A race to the moon will help Thailand soar on earth
Thailand’s goal of launching a moon-orbiting satellite in seven years will produce residual benefits here on earth to propel the Kingdom to a higher level of development, according to the National Innovation Agency (NIA). The Agency has launched a startup incubator program geared toward space technology to help jump-start that effort.
“Promoting the development of space-related products and services is an important mechanism to boost the growth of the country’s other industries,” said Pun-Arj Chairatana, NIA Executive Director. The moon mission “will see Thailand become part of a global space industry worth US$1 trillion and will generate enormous revenue.”
Pun-Arj made the remarks at a press conference unveiling “Space Economy: Lifting Off 2022,” an incubator for startups engaged in space and space-related technologies.

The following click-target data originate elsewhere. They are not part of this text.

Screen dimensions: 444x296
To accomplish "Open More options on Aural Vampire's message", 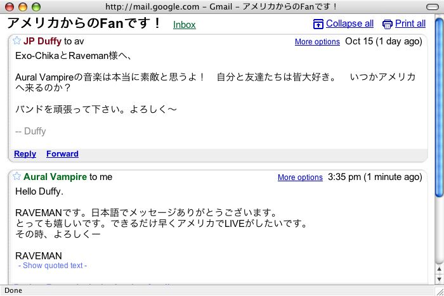I will [x=300, y=177].
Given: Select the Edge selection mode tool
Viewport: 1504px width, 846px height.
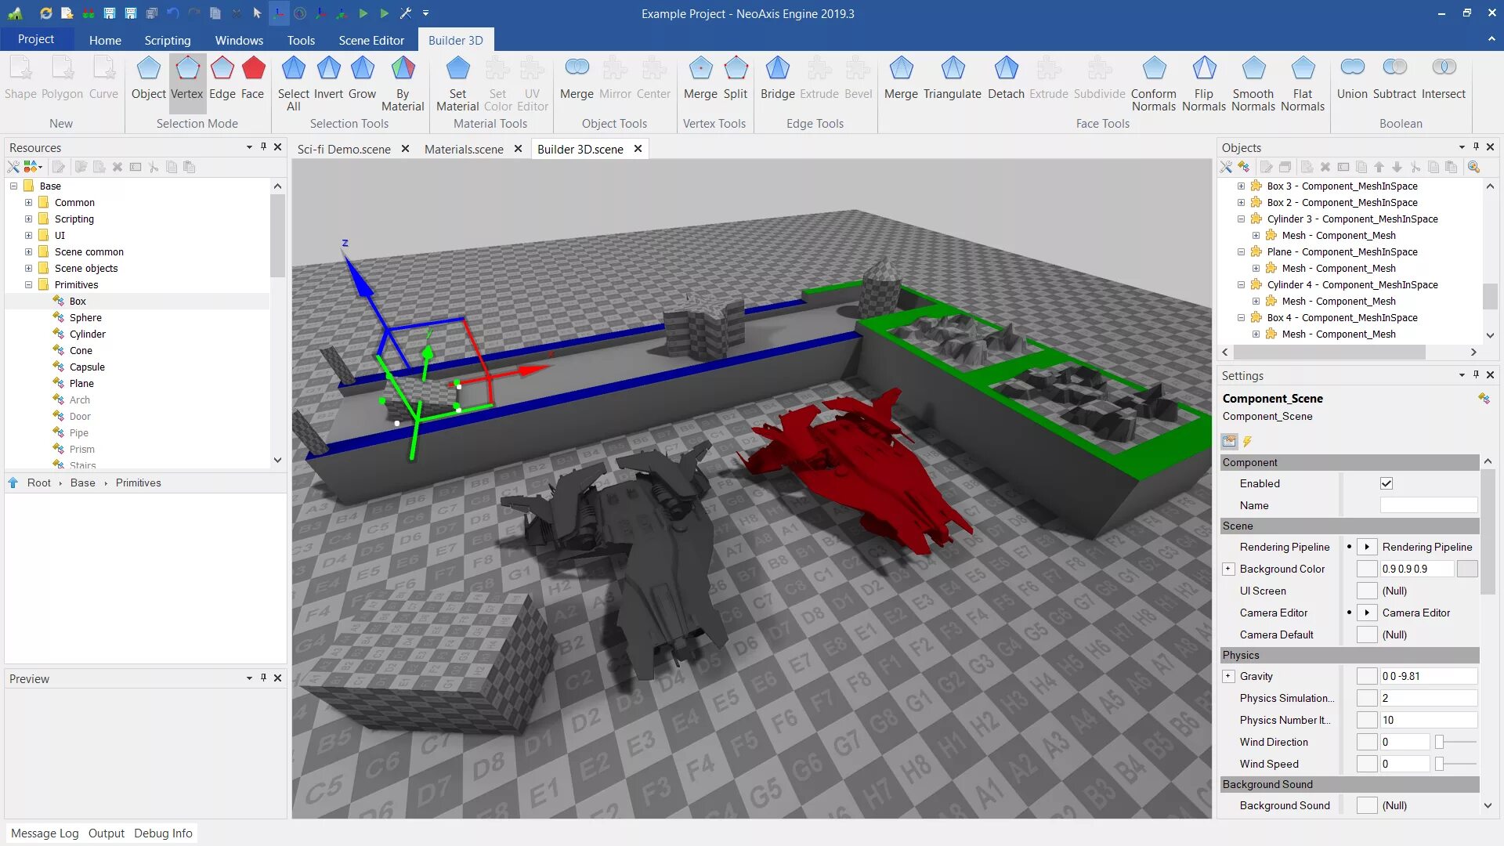Looking at the screenshot, I should point(221,78).
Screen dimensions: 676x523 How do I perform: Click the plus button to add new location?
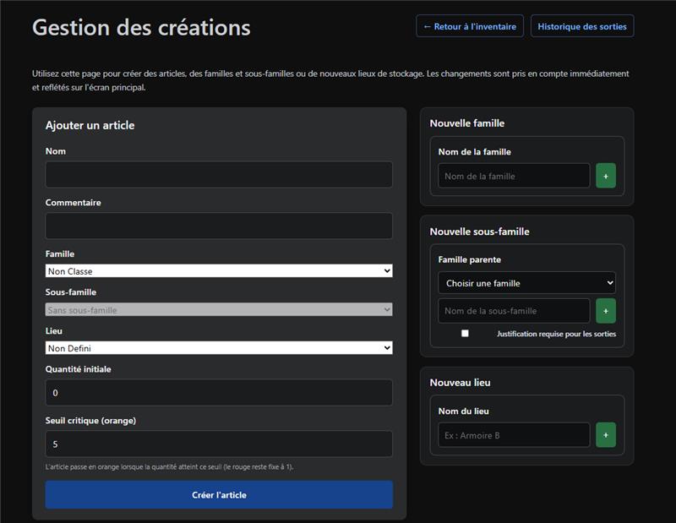click(605, 435)
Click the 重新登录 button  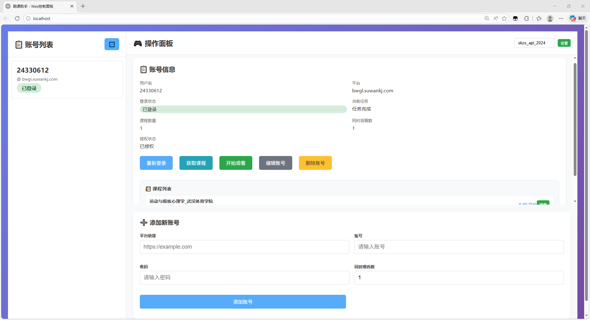pyautogui.click(x=156, y=163)
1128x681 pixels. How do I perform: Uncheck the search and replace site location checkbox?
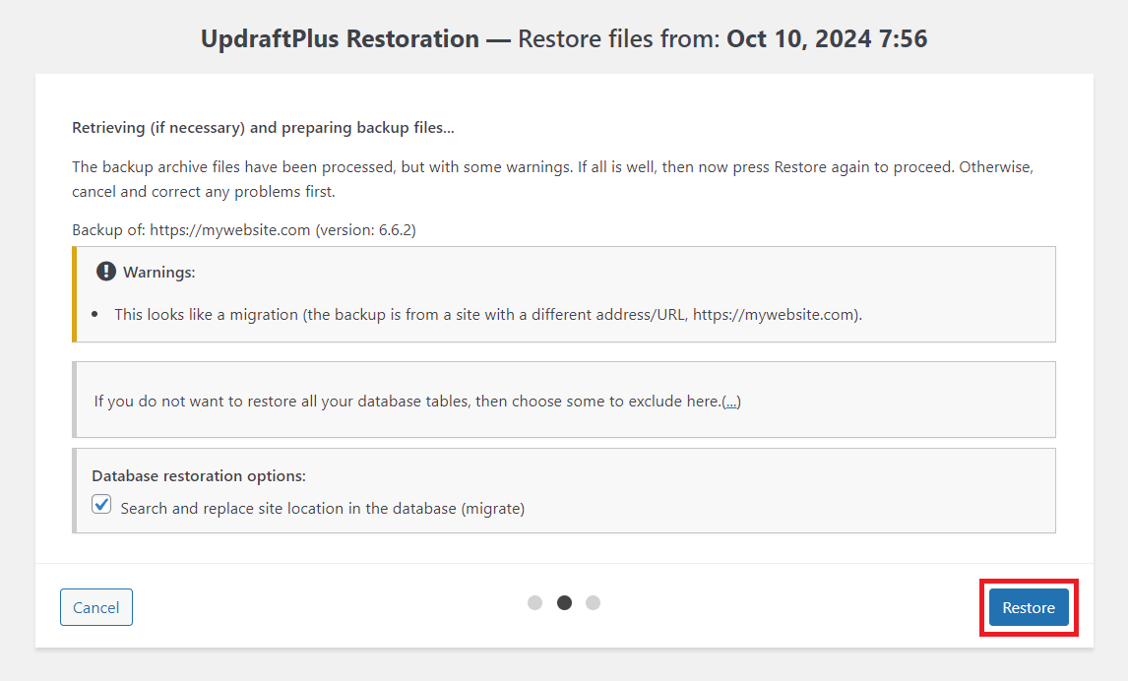click(101, 505)
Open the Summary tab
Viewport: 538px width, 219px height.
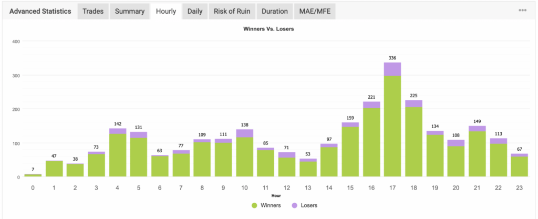[x=130, y=12]
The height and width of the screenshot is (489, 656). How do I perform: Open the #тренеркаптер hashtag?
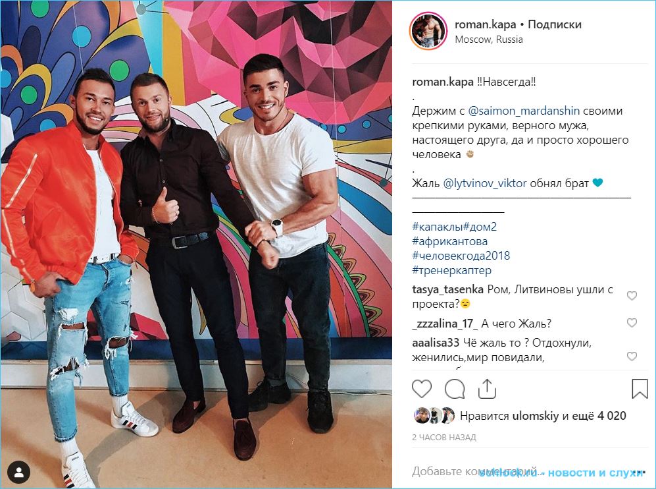click(x=452, y=270)
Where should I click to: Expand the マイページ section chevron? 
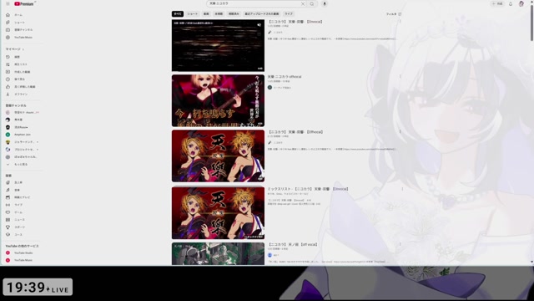click(23, 49)
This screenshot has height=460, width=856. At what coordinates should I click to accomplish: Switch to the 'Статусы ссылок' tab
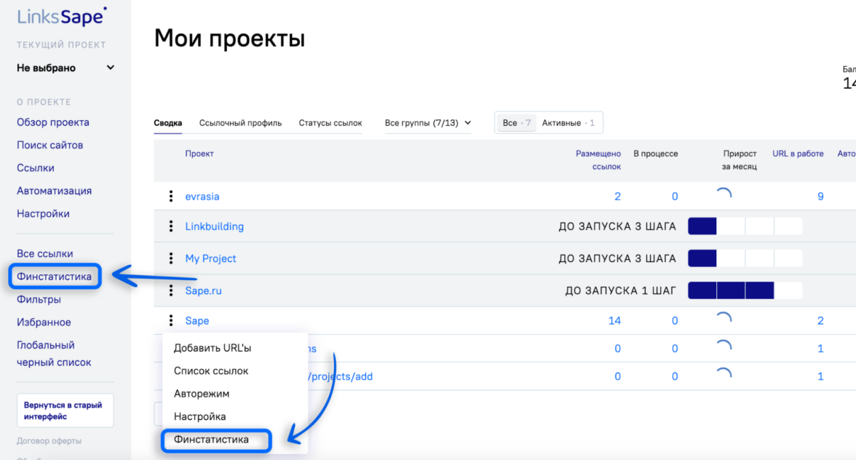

He said that the incubator would fund startups that will fill gaps in the domestic supply chain for the space industry and serve as a platform for the Kingdom’s moon shot.
“Thailand currently has more than 1,000 space-related businesses with a total economic value of more than 30 billion baht (nearly $1 billion) and growth of at least 10 percent annually,” Pun-Arj said.
Scientific and technological advances emanating from space-mission research and development in other countries, especially the U.S., have produced breakthroughs in everything from medicines to microwave ovens.
While Thailand is no stranger to the stratosphere. The Kingdom’s private sector has been buying and operating communications satellites since the early 1990s. In 2018, researchers from the King Mongkut Institute of Technology designed and built the country’s first communications satellite, named KNACKSAT.
Launched from Vanderberg Air Force base in California, KNACKSAT’s technology is relatively basic. The orbiter represents the first steps by the Thai science sector to create a home-grown space industry.